Miro’s printed body of work reached its highest point in late 1960s, after the artist was introduced to carborundum (silicon carbide engraving) technique in 1967. This innovative process is actually an advanced etching technique, which requires the use of an abrasive ground (carborundum) added to the etching plate to create a granulated or textured surface.

Joan Miro found that by combining this new technique with other etching methods, especially aquatint, he could create images to rival any painting, thereby elevating the art of printmaking above mere reproduction.

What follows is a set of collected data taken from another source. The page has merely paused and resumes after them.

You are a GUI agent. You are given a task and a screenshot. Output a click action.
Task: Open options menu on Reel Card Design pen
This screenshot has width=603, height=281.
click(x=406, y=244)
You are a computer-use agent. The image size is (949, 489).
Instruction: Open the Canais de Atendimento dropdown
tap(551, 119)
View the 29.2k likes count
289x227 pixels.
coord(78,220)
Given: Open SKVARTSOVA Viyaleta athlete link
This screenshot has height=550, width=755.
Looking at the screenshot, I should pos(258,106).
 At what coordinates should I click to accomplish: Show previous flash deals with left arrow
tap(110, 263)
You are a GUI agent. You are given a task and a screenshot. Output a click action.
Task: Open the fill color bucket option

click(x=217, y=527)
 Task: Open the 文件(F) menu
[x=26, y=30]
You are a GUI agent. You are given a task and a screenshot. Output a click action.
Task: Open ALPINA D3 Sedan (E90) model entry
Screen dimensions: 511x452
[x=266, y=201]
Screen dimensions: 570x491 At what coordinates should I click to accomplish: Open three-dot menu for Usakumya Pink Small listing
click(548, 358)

Carborundum prints created from 1967 through 1969 set an unprecedented standard for quality and set the ground for a fruitful printmaking period in Joan Miro’s career.

Museum of Modern Art in New York recognized the progressive nature of this specific series of carborundum prints, dedicating an entire exhibition to them in 1970, titled Joan Miro: Fifty Recent Prints.

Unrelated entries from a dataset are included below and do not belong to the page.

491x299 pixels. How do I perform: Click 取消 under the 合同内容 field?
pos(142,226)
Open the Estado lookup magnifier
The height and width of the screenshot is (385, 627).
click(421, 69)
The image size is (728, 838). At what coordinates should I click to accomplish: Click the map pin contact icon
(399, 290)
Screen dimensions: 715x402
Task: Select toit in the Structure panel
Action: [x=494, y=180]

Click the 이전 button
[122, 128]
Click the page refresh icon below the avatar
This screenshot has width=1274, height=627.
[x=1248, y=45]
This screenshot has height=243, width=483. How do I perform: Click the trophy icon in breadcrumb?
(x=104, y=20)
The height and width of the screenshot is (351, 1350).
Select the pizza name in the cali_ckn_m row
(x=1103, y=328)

Born in Spain in 1893 in a family of craftsmen, Miro was almost predetermined to become an artist. His initial artistic education in Barcelona preceded the big move to Paris the 26-year-old artist undertook in 1919. Life in Paris was difficult for artists at the time, but these hard times might have influenced the young painter’s imagination and pushed him towards invention of the visual language known to wide audiences today.

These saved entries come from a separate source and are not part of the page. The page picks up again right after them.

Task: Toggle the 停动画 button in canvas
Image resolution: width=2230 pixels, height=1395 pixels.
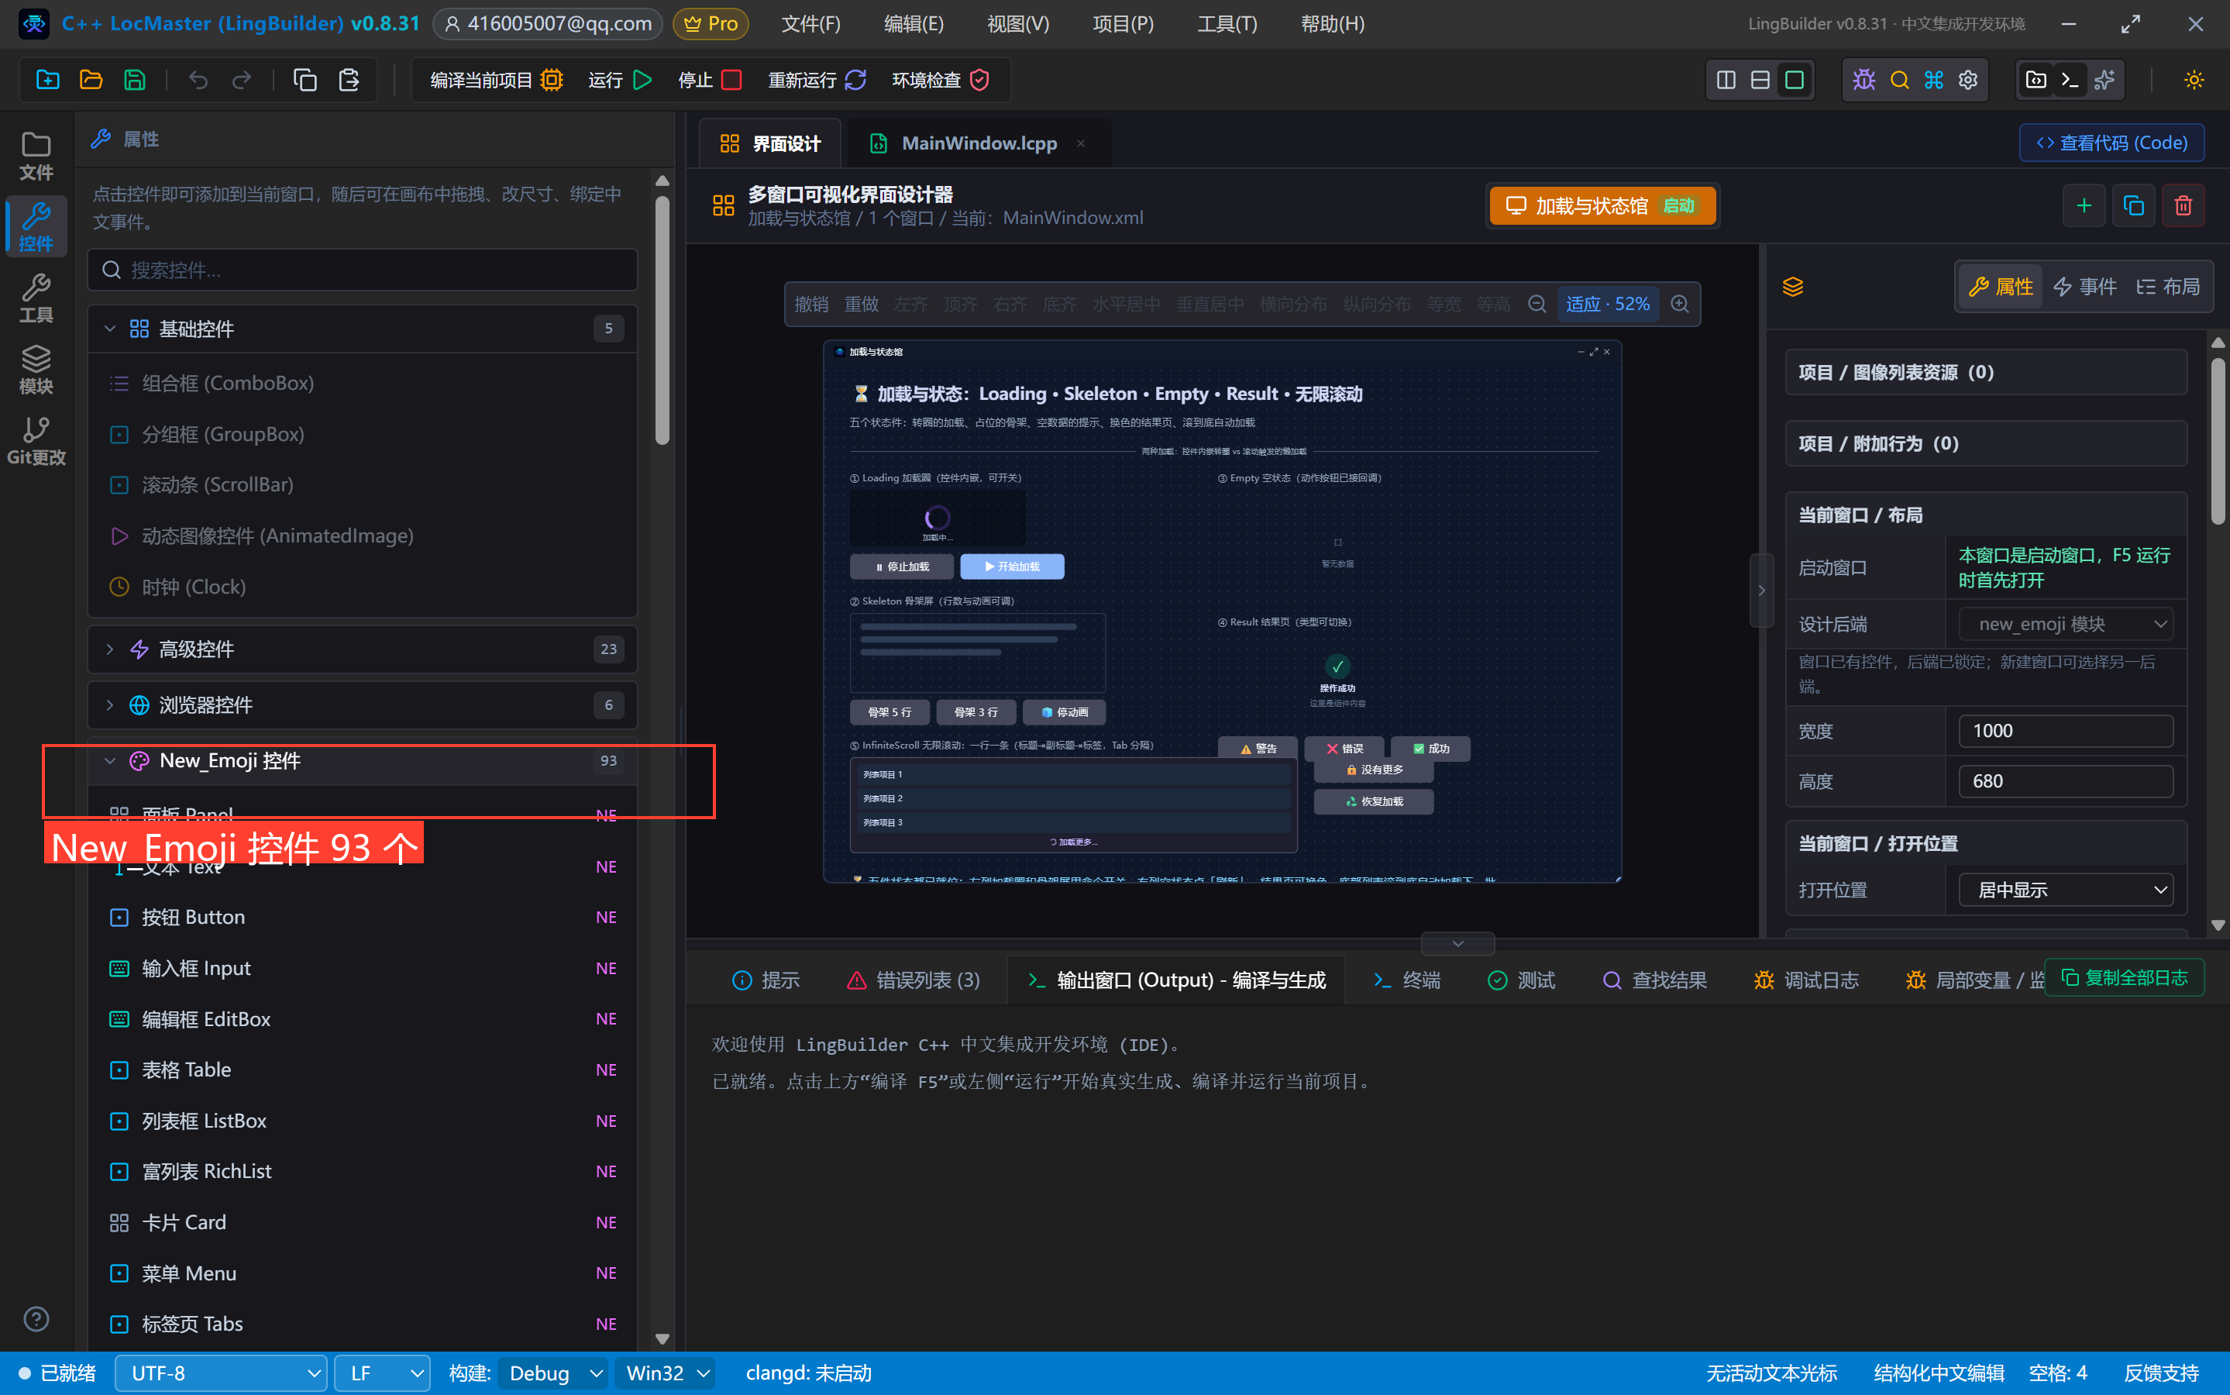Action: (x=1063, y=711)
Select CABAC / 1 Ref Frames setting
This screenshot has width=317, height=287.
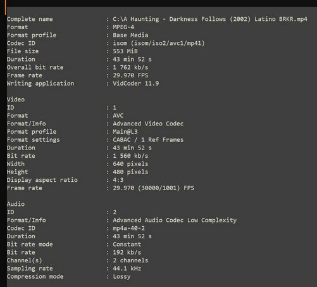point(148,140)
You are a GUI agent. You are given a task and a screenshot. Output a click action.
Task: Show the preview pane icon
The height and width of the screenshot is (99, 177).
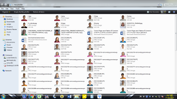pos(169,12)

It was in Paris, where Joan Miro befriended Andre Breton, hence the association with the Surrealist group, even though the artist never officially joined the group. He had staged a solo exhibition in the early 1920s and had participated in group displays, but success seemed to have omitted Miro in his early years. Nevertheless, his career started to flourish during the 1930s, introducing a prolific period that lasted until his death.

Playful, filled with movement and color, linear, even childish are some of the first associations arisen from contemplation of Joan Miro’s art. Right from the beginning, he abandoned the traditions of painting and started creating works driven with pure energy and “fire of the soul”, all executed with great care and perfectionism. A pioneer of Automatism, Miro explored the depths of human mind through art, using color and form to describe imaginary shapes he invented. His compositions are delicate, elaborate and filled with various abstract and associative elements, featuring motifs such as eyes, insectoid creatures, birds, and the frail moon. Miro’s poetic style is highly recognizable and praised throughout the history of art and it had notable influence on Abstract Expressionism and the Color Field Painting in the post-war period.

Joan Miro died in Palma de Mallorca, Spain in 1983.